## [Goal of the exercise]
Starting at the line that contains "You are a computer-use agent. Viewport: 1270px", reproduce the records below verbatim through their final line.

+++ Dataset entries +++

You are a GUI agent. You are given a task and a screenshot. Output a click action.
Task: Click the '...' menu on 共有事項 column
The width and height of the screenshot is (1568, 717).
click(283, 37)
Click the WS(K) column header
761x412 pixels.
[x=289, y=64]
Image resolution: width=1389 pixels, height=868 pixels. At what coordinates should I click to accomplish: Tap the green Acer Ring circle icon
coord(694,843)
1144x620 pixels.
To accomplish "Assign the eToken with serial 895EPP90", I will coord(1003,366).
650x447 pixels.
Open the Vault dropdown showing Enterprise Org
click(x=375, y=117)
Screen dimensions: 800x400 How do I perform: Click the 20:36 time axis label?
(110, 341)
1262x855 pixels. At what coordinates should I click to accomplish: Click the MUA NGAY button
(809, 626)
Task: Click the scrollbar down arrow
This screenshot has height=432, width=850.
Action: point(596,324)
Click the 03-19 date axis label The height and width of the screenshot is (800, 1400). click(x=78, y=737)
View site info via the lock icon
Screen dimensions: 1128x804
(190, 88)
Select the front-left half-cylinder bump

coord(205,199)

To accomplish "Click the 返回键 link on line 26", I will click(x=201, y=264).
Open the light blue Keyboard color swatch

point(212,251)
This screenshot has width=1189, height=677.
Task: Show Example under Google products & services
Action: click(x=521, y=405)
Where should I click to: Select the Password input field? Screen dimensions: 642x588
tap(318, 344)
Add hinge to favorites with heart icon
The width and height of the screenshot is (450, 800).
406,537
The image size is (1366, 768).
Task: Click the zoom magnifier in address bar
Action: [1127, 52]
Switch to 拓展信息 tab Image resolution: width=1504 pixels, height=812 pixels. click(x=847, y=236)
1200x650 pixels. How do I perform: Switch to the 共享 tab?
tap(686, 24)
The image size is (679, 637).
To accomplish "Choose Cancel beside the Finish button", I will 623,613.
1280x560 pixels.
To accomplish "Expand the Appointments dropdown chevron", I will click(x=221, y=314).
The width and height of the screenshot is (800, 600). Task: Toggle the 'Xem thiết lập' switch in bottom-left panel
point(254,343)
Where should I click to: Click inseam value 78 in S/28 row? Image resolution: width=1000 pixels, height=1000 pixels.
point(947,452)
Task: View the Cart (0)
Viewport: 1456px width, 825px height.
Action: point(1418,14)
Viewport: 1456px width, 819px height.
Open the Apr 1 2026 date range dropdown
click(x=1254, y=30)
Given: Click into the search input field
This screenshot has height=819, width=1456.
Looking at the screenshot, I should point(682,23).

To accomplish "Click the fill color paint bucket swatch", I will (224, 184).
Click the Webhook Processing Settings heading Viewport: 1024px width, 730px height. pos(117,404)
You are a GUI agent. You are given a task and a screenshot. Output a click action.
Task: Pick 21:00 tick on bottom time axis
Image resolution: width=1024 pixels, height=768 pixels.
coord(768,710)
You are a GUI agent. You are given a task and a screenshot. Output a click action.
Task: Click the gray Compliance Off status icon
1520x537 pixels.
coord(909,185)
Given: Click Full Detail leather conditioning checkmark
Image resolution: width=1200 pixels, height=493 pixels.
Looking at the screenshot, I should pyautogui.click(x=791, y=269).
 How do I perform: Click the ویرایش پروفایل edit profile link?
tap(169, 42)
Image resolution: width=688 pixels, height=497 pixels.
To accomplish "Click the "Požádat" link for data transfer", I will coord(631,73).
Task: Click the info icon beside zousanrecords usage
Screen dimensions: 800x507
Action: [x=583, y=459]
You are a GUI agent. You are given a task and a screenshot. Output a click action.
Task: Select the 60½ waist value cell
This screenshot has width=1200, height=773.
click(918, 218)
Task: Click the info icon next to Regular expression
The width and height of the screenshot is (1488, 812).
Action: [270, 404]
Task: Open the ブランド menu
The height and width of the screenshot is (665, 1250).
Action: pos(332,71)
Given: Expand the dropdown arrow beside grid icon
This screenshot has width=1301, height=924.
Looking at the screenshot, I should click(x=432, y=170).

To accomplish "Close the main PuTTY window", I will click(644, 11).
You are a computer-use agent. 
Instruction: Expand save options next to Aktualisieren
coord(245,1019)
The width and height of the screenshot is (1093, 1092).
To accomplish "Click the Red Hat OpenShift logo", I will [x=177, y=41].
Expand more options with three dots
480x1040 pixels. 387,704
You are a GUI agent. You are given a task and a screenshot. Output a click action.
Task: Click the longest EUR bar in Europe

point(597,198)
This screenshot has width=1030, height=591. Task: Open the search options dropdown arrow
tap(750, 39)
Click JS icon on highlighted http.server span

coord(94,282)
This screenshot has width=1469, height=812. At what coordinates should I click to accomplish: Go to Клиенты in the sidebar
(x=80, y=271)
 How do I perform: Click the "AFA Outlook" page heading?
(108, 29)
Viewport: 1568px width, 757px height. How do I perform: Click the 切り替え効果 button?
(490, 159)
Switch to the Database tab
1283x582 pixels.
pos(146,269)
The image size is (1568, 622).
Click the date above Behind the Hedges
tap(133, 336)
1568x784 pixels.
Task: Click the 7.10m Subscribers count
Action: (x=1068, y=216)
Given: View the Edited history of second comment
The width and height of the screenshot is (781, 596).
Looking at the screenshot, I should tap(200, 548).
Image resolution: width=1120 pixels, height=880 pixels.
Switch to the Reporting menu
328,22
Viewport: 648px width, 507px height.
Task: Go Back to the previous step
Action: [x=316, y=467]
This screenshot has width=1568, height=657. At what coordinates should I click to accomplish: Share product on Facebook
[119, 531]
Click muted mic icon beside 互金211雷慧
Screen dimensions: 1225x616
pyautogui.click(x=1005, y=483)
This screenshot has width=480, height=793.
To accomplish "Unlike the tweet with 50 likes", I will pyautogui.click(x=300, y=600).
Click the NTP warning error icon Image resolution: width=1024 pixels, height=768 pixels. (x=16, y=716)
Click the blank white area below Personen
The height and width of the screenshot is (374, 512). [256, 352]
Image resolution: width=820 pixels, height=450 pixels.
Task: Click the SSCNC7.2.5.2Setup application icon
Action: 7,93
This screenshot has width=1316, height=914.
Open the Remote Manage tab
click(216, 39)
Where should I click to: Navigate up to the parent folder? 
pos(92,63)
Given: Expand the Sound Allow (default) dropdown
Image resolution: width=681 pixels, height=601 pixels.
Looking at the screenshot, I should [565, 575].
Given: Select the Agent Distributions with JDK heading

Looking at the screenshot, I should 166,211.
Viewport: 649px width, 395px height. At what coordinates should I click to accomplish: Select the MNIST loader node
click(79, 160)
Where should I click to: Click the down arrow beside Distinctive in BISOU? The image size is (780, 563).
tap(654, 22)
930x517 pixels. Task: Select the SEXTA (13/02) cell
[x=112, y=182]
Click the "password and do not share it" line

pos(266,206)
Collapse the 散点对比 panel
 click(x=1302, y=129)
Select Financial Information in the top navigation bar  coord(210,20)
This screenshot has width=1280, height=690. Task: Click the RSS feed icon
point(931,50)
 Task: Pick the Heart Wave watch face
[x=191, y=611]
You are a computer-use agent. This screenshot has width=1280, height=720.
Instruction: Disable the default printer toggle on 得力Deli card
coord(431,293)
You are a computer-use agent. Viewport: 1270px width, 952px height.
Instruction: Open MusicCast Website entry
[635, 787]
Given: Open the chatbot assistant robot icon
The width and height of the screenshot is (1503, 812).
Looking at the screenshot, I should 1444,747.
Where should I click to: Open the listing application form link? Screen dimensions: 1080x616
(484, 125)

+++

## [Written solution]
You are a computer-use agent. Viewport: 1270px width, 952px height.
Instruction: Open MusicCast Website entry
[635, 787]
Given: Open the chatbot assistant robot icon
The width and height of the screenshot is (1503, 812).
Looking at the screenshot, I should 1444,747.
Where should I click to: Open the listing application form link? Screen dimensions: 1080x616
(484, 125)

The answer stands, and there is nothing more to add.